> PROVIDED ENTRIES:
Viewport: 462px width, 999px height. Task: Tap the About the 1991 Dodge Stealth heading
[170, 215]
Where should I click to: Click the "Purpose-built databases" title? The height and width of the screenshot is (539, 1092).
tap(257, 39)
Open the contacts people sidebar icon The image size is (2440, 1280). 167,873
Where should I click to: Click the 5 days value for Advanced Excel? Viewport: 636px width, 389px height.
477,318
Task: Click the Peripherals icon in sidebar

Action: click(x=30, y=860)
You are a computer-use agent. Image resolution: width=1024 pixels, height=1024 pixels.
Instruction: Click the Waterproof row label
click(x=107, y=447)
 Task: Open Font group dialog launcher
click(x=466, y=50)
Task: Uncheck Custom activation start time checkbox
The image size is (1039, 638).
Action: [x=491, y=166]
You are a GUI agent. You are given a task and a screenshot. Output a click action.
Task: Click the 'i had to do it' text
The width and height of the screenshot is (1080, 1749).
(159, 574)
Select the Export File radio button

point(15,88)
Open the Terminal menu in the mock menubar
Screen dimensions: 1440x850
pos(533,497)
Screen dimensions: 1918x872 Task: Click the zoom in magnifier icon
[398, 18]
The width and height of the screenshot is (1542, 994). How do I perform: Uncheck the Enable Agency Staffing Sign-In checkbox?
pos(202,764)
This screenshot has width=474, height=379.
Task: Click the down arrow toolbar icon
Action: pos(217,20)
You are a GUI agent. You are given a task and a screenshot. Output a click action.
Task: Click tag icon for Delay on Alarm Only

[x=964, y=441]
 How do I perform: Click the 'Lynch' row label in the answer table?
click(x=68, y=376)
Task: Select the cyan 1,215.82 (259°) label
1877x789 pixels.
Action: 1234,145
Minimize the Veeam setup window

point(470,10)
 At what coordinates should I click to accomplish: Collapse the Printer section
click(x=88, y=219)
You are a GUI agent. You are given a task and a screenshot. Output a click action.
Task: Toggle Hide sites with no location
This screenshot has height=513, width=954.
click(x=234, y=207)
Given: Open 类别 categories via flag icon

> REQUIRED ACTION:
Copy out only the lines from the one containing "1877x789 pixels." down to the last line of the material, keeping both ends.

> ANSWER TO THIS TASK:
1877x789 pixels.
Action: 1234,145
Minimize the Veeam setup window

point(470,10)
 At what coordinates should I click to accomplish: Collapse the Printer section
click(x=88, y=219)
You are a GUI agent. You are given a task and a screenshot. Output a click action.
Task: Toggle Hide sites with no location
This screenshot has height=513, width=954.
click(x=234, y=207)
Given: Open 类别 categories via flag icon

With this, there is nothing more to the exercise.